The legal profession should make its services available to the needy on the lines of state-run hospitals, a bench of justice AK Goel and justice UU Lalit said.

“It was observed that like public hospitals for medical services, the public sector should have a role in providing legal services for those who cannot afford fee,” the bench said, citing the 131st law commission report.

What a lawyer charges a client remains largely unregulated in India.

The advocates’ fee rules are only for guidance and there is no bar to money claimed beyond what is fixed under the rules.

The Supreme Court rules 2013 permit a lawyer to charge a maximum of Rs 8,000 per hearing, barely a fraction of what is actually billed.

The country’s top lawyers charge anywhere between Rs 10 lakh and Rs 20 lakh for an appearance in the apex court.

The court also said though a law commission report on ethics in the legal profession was submitted in the year 1988, no effective law was enacted to regularise the fee or for providing the “public-sector services” to needy litigants without any fee or at standardised fee.

However, the legal community is a divided house on the issue. While some believe there should be no regulation of fees, others think otherwise.

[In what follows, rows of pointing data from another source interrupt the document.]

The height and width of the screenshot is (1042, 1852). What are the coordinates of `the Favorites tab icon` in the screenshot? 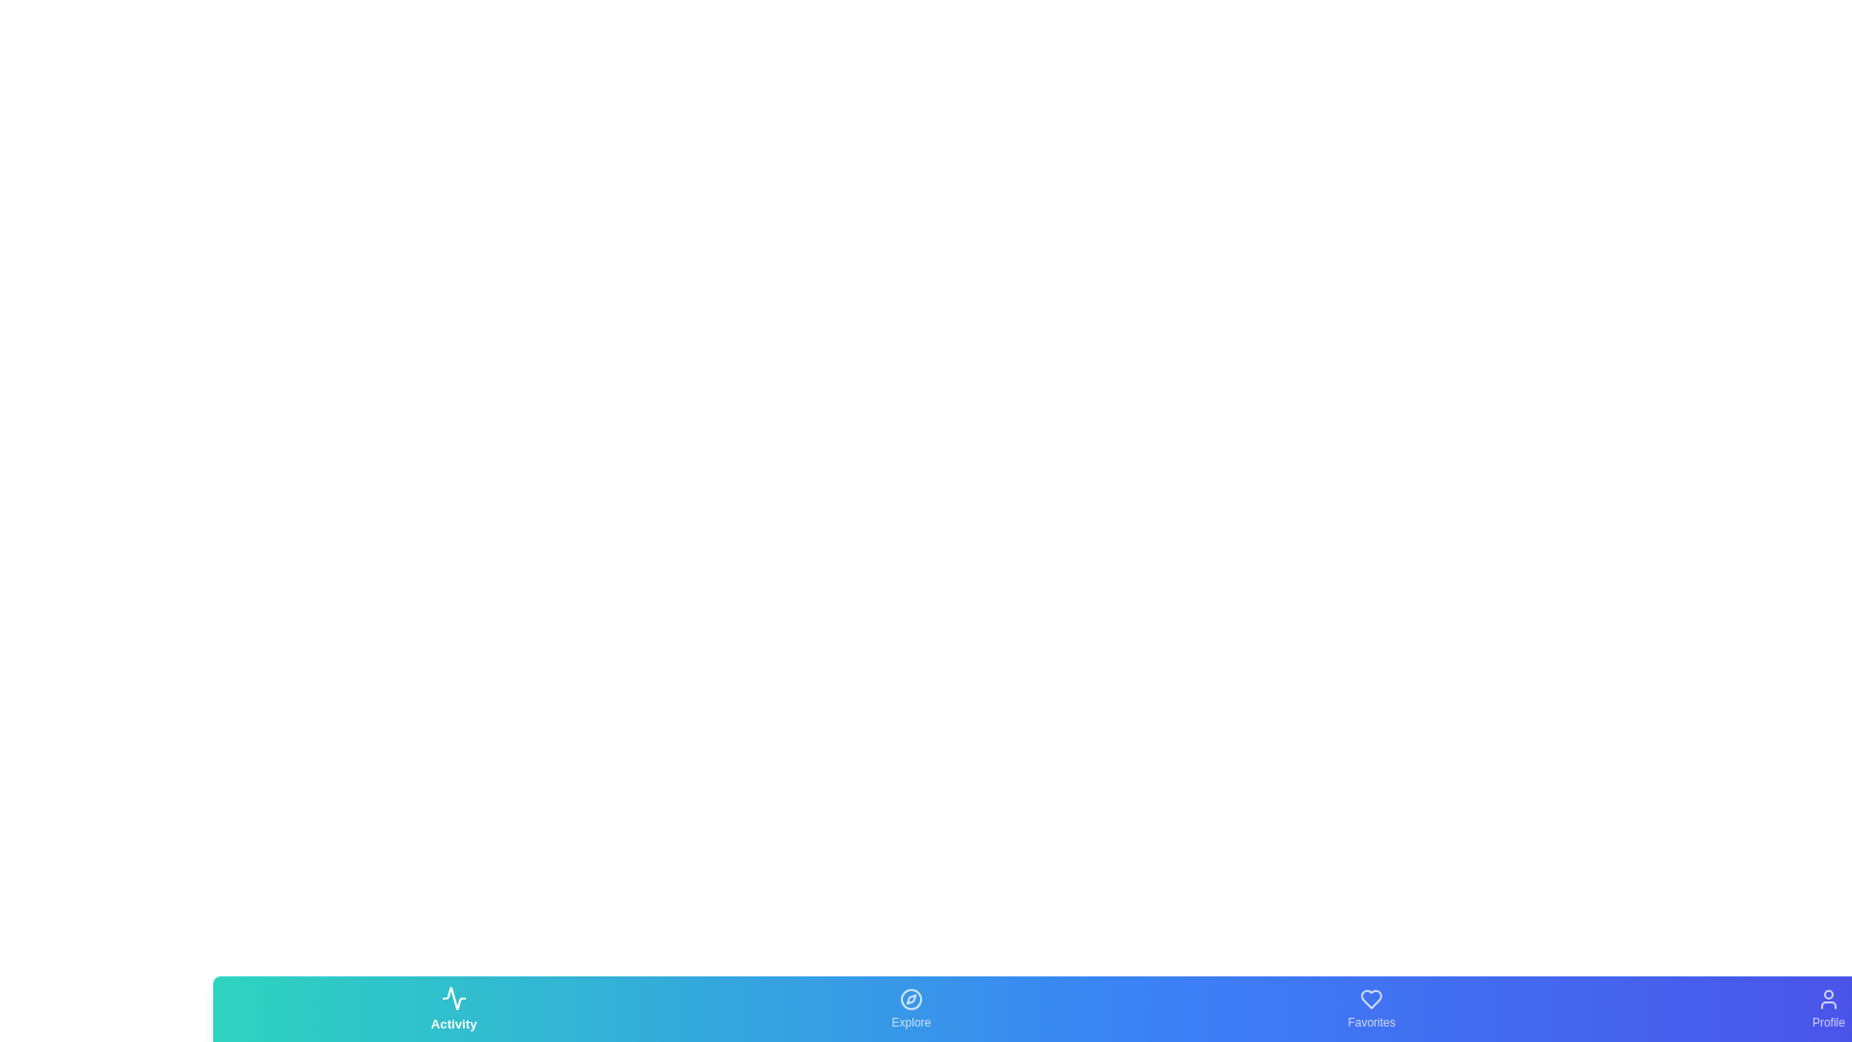 It's located at (1370, 1007).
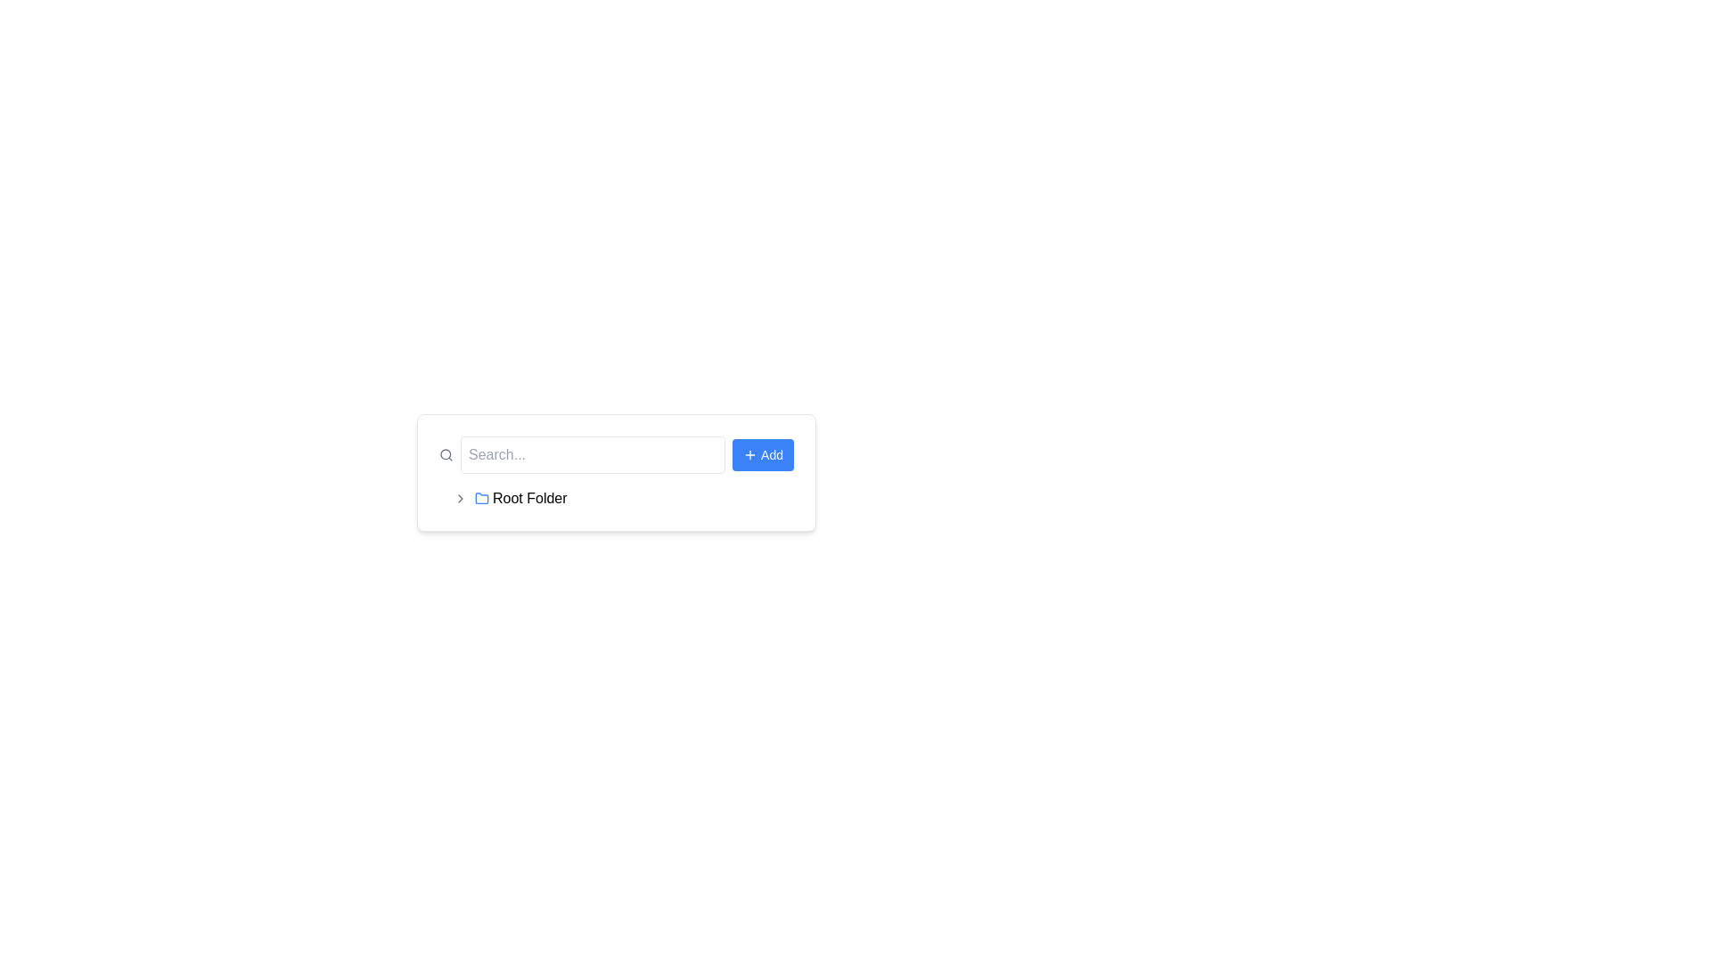  I want to click on the 'Add' button located at the rightmost part of a horizontal row, adjacent to the text input field, so click(763, 454).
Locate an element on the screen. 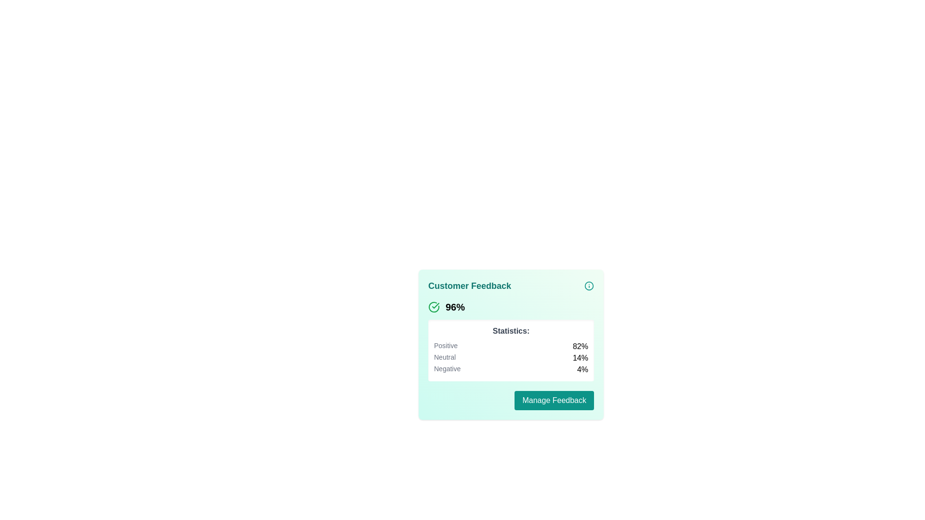 The image size is (925, 520). the button located in the 'Customer Feedback' section is located at coordinates (510, 401).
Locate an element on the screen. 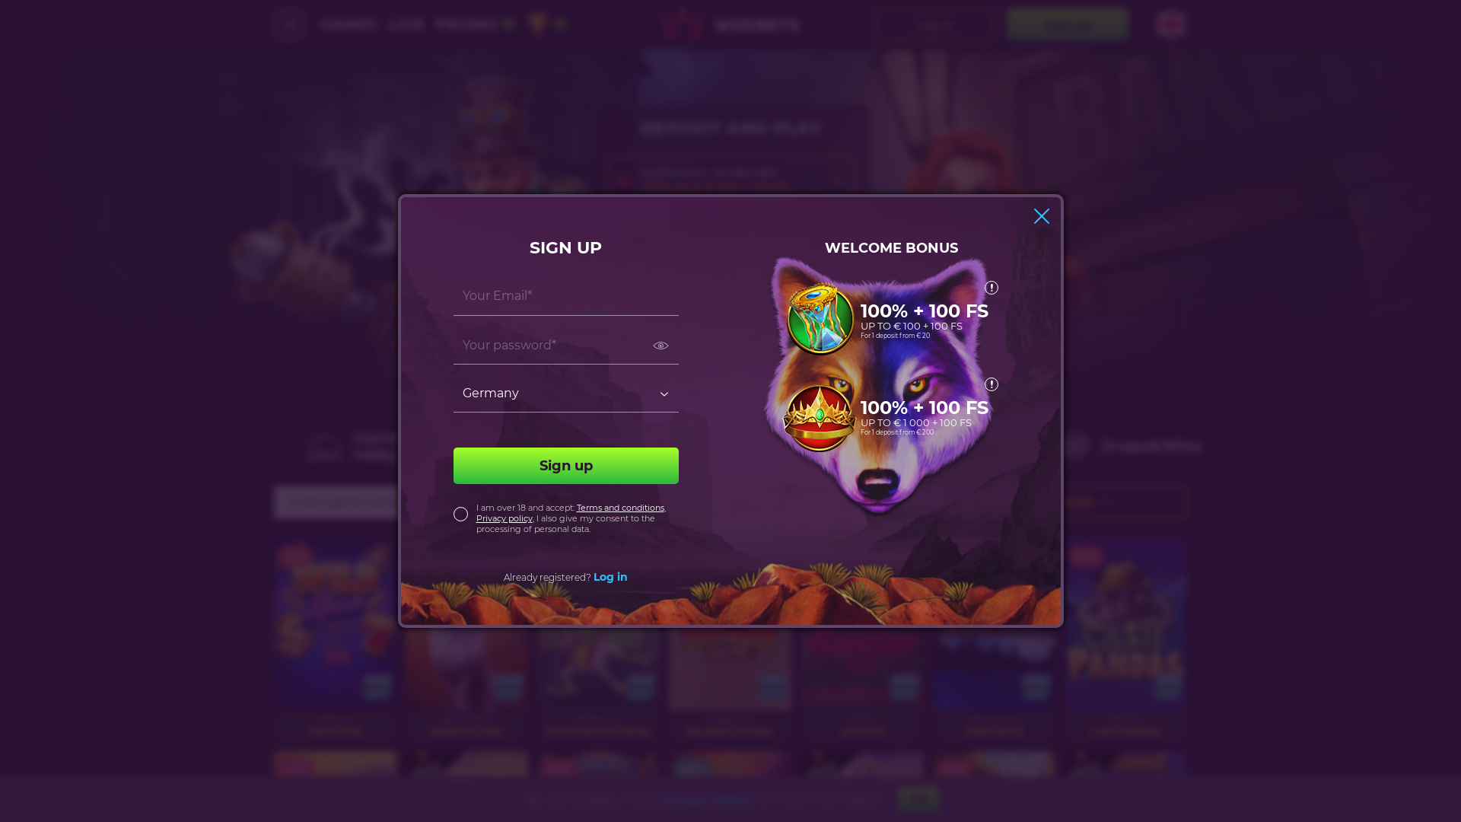 The width and height of the screenshot is (1461, 822). 'Log in' is located at coordinates (934, 24).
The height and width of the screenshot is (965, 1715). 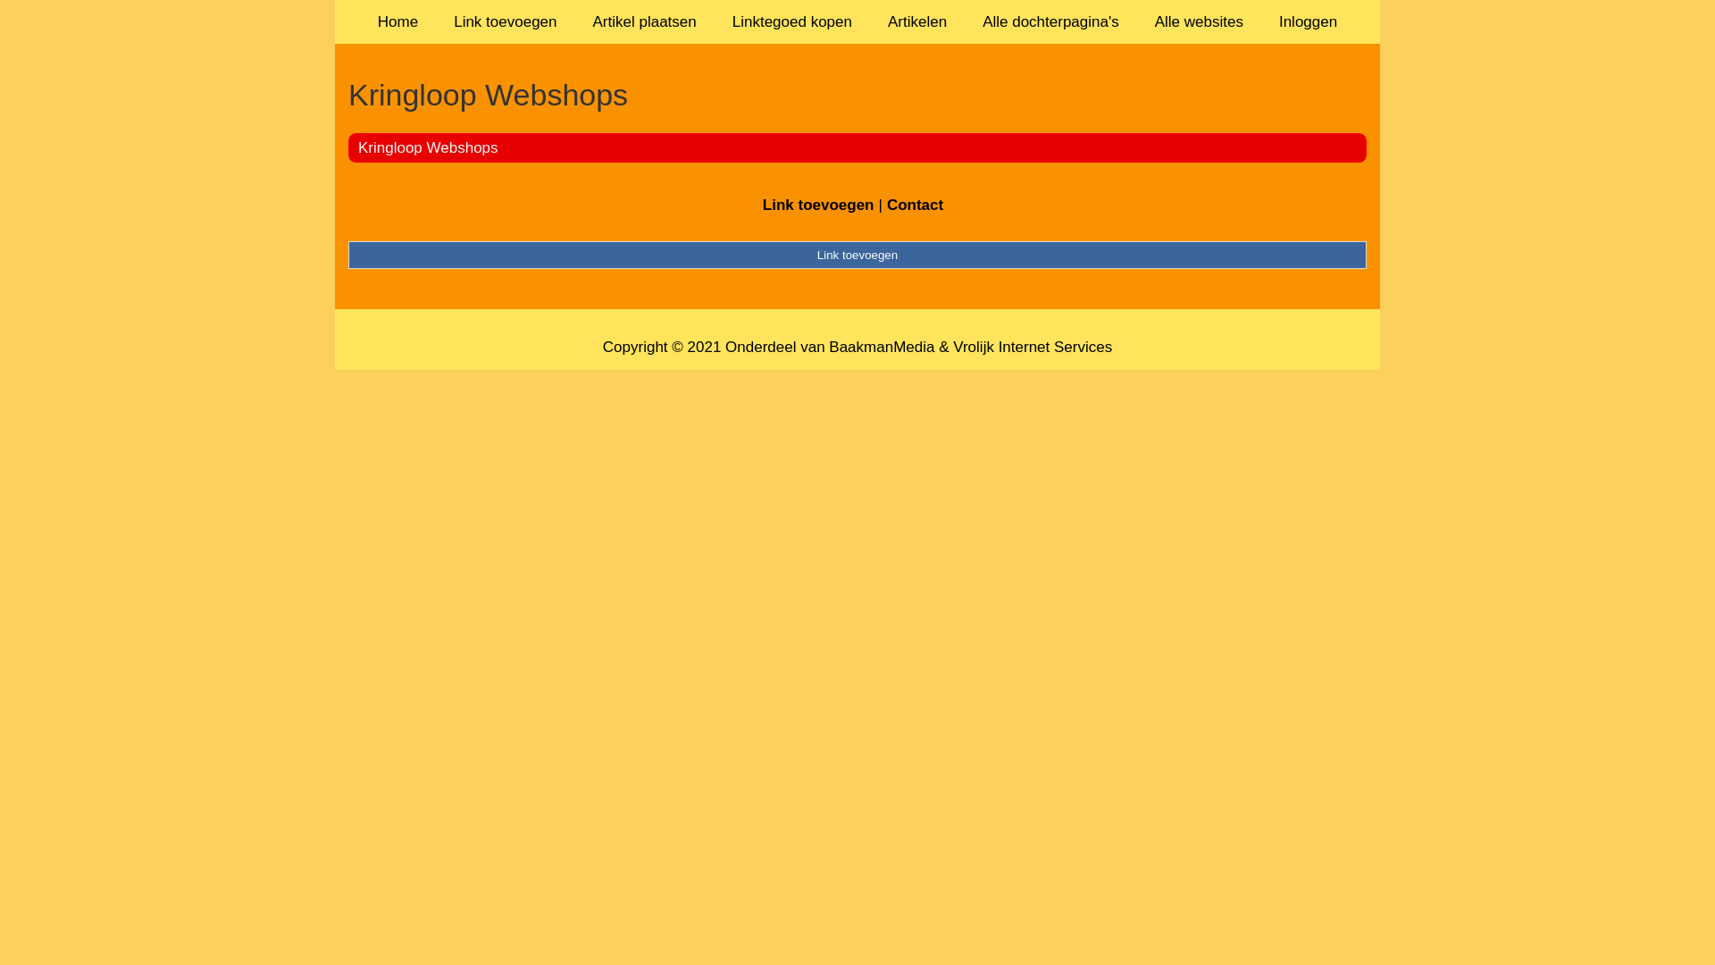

Senior advocate and former Supreme Court Bar Association president, Dhushyant Dave says, “The suggestion by the court is completely unconstitutional and illegal. Were the judges who were previously advocates not charging astronomical fees ? It is sad that they now feel that fees should be capped. We are not a communist nation, where everything can be regulated. Lawyers have a fundamental right to practice. It’s not a right order. “

Not everyone agrees with him.

Another Supreme Court lawyer, Gopal Sankaranarayanan, says, “ There should be a cap
on advocate fees. Without a cap, we lose the idea of being a profession and become commodities that go to the highest bidder. In this case, I feel self regulation will fail and government may have to step in.”

The court said commercialisation to the extent of exploiting the litigant and misbehaviour to the extent of browbeating the court needed to be checked.

Breach of professional duties to the court and the litigant affecting the right of a person
to speedy and inexpensive justice should also be looked into, it added.

Lawyers generally charge clients according to their paying capacity. So, the fee varies from client to client, with corporate clients paying the most usually.

For high court cases, lawyers charge anything between Rs 3 - Rs 6 lakh a hearing.

If the lawyer has to travel to other high courts, then the charges could be anywhere between Rs 10 lakh- Rs 25 lakh.

For cases in trial court, lawyers generally bill the client for the entire case, sometimes as much as Rs 10 lakh.

The Supreme Court made the remarks when its attention was drawn to an advocate demanding 16% of the amount received by a client in an accident claim as fee.